La AFA, el mercado de capitales y el mercado de los sentimientos
10/12/2025 | 14:56Redacción Cadena 3
Hay algo que vuelve una y otra vez en la discusión sobre la AFA, los clubes y su manera de administrar dinero ajeno: la distancia abismal entre el dueño real y el dueño legal. Y es esa brecha —no otra— la que habilita que aparezcan empresas satélites, consultoras amigas, intermediarios milagrosos y operadores todoterreno que, bajo mil excusas, terminan vaciando patrimonios que no les pertenecen. La nueva investigación judicial que se abre sobre Sur Finanzas y otros engranajes del ecosistema del fútbol argentino no es una rareza: es apenas un ejemplo más de un mecanismo que en la Argentina se repite en decenas de ámbitos.
Todos conocemos la escena: vas a un ministerio a pedir dólares baratos para importar y aparece, casualmente, un “grupo de expertos” que te pueden acelerar la gestión. O necesitás que te incluyan en un régimen de promoción industrial y te señalan a una consultora “especializada” en ese trámite. Nada es gratis: siempre hay comisiones, retornos, rutas paralelas por donde circula la verdadera recaudación. Lo mismo puede ocurrir en empresas privadas, cooperativas, mutuales, fundaciones, ONG's. Y, por supuesto, en los clubes de fútbol, que se declaran sin fines de lucro pero están rodeados de millonarios.
La clave es entender que, en los clubes, los socios son —en teoría— los dueños. Pero no funcionan como tales. No tienen herramientas de control parecidas a las de los accionistas de una empresa privada. No pueden influir directamente en un directorio, ni armar grupos de representación, ni hacer auditorías significativas. En los hechos, es como si los dueños de una compañía se fueran a su casa y dejaran al gerente manejando todo sin supervisión. Sabemos cómo termina eso: contrataciones cruzadas entre familiares, campañas publicitarias direccionadas, comisiones excesivas, negocios que se pagan de más para que unos pocos repartan el excedente entre sí.

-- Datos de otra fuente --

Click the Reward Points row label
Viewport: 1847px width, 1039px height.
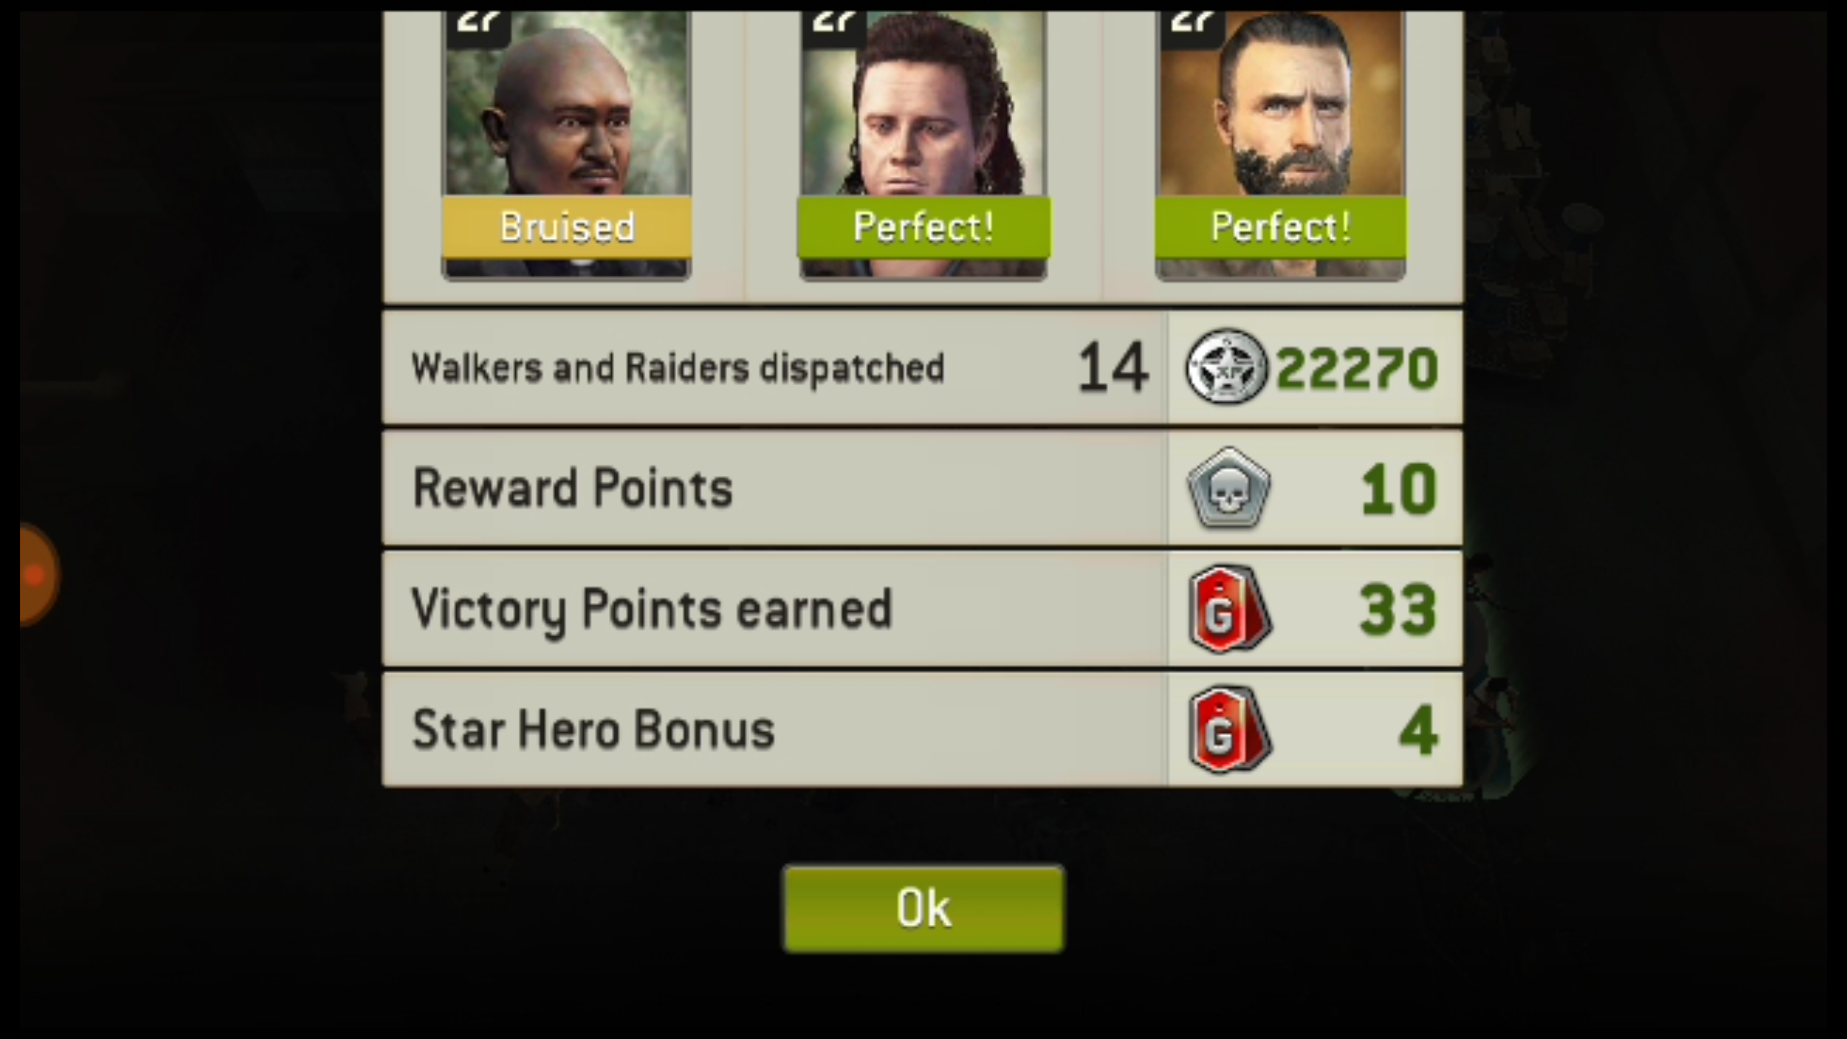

Por eso es inútil creer que la solución está en aumentar los controles burocráticos. Imaginar inspectores revisando si un club gastó demasiado en remises o en taxis aéreos es directamente una utopía. ¿Quién podría determinar qué gasto es justificable y cuál no? ¿Quién podría auditar cada factura, cada contrato, cada movimiento? Sería una tarea infinita e imposible.
El verdadero control, el que sí funciona en el mundo, es el que establece una correlación clara entre el dueño formal y el dueño real. Y ese vínculo, en las organizaciones complejas, solo se logra cuando existe un mecanismo externo que protege la fe pública. El mercado de capitales —nos guste o no— es uno de esos mecanismos probados. Empresas que cotizan en bolsa están sometidas no solo a auditorías estrictas de organismos como la Comisión Nacional de Valores, sino también al escrutinio brutal del mercado: si una compañía es vaciada desde adentro, la acción cae, no reparte dividendos y nadie invierte en ella. Y cuando nadie invierte, el negocio se derrumba.
Ahí está la diferencia. No es magia ni moralidad. Es un sistema de incentivos y castigos: si una empresa rinde, su acción sube; si alguien se la come desde adentro, el precio se desploma. Esa transparencia, esa relación directa entre el desempeño y el valor, es lo que faltaría replicar —de alguna manera— en el universo del fútbol.
Y aquí aparece la discusión sobre las sociedades anónimas deportivas. No porque la idea sea "mercantilizar los sentimientos", como suelen repetirse los eslóganes, sino porque se intenta buscar una figura capaz de impedir que una camarilla —amparada en la pasión, en la hinchada o en la excusa del amor por la camiseta— termine apropiándose del club y utilizándolo para hacer negocios privados. Cuando un grupo compra un jugador por encima de su valor real, todos saben que el excedente se reparte entre directivos, representantes, técnicos, jugadores. Y la pérdida patrimonial, como siempre, la sufren los dueños legales: los socios.
En otras palabras: alguien se apropia del negocio y alguien paga la cuenta.
No sé si la sociedad anónima es la solución definitiva, ni si la respuesta está en copiar el mercado de capitales. Pero lo que sí está claro es que el modelo actual ya no garantiza que los dueños reales —la masa social— sigan siéndolo. Y mientras la estructura permita testaferros de los sentimientos, los clubes seguirán siendo vulnerables a los vaciamientos prolijos, silenciosos y hasta celebrados en nombre de la pasión.
Si queremos proteger lo que decimos amar, tendremos que encontrar un mecanismo que vuelva a unir propiedad con control. En las empresas funciona. En los clubes, todavía no.